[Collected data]
*-*-*
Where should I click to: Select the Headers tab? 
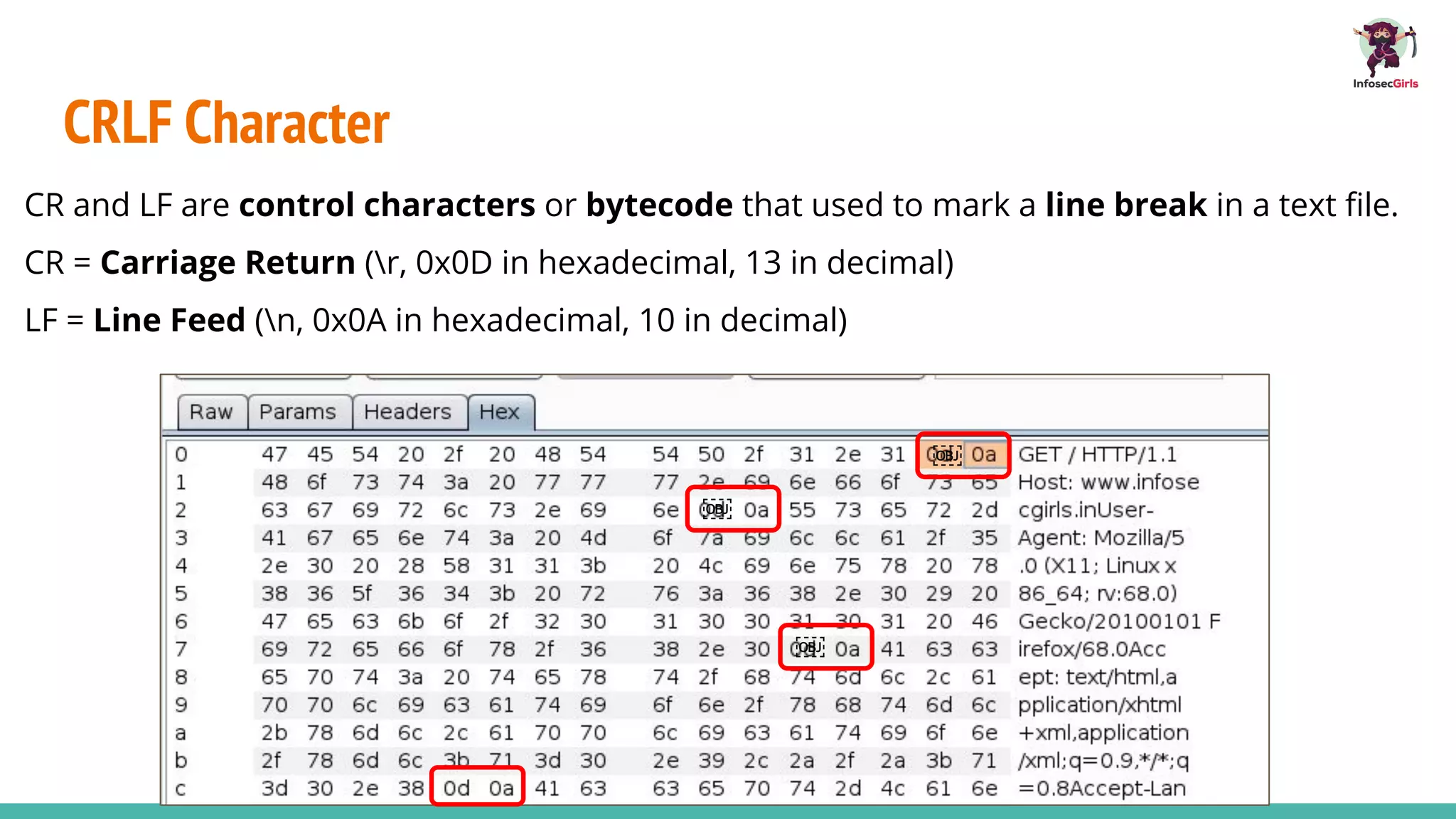coord(407,412)
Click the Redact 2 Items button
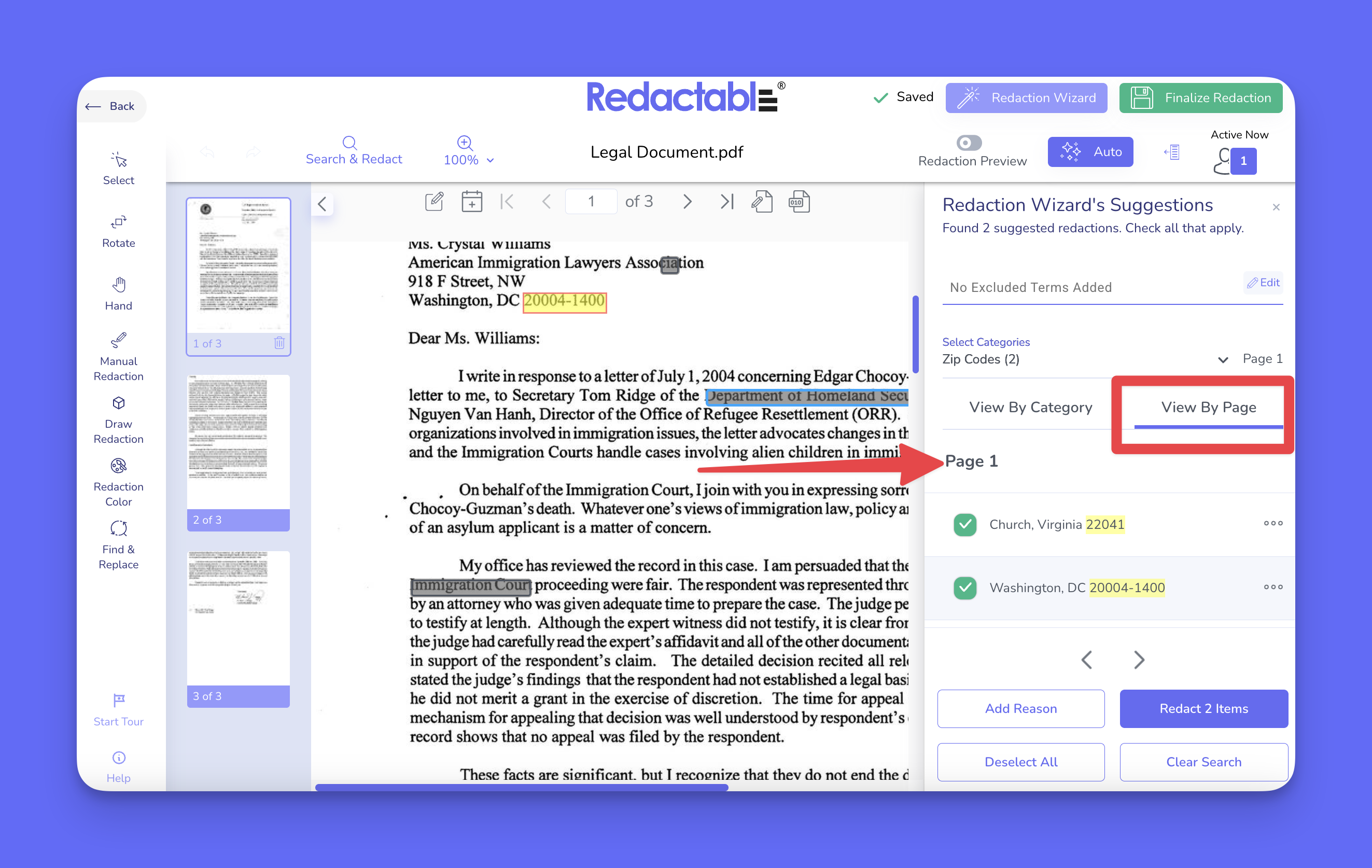Viewport: 1372px width, 868px height. point(1203,708)
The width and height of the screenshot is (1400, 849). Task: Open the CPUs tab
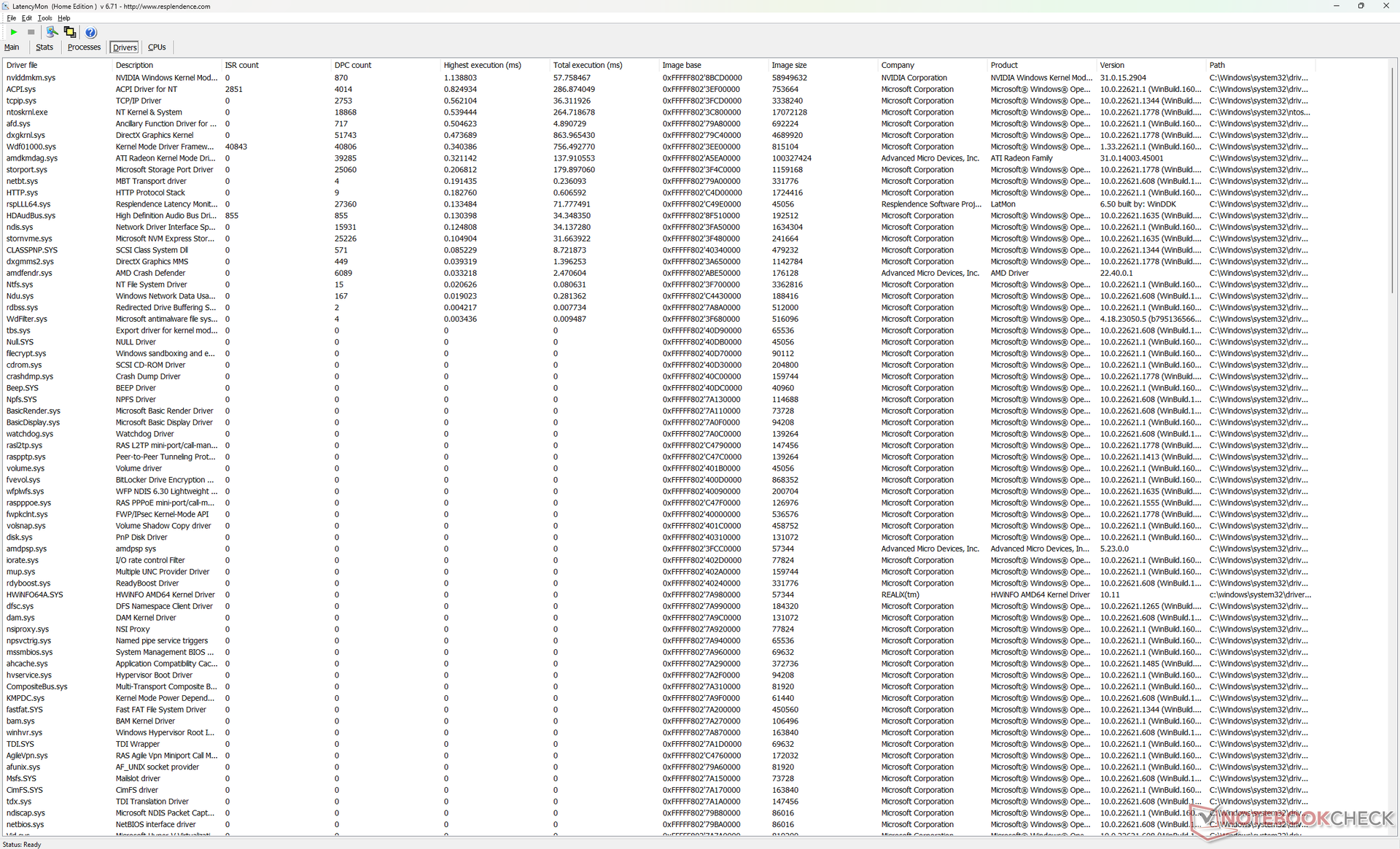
*-*-*
**AIM OF THE TASK**
Would you give again, exactly as written, the lines from the one containing "Click the Redact 2 Items button" through the end of the records, with no pictures and no other lines?

**TASK ANSWER**
Click the Redact 2 Items button
Viewport: 1372px width, 868px height. point(1203,708)
The width and height of the screenshot is (1400, 849). Task: Open the CPUs tab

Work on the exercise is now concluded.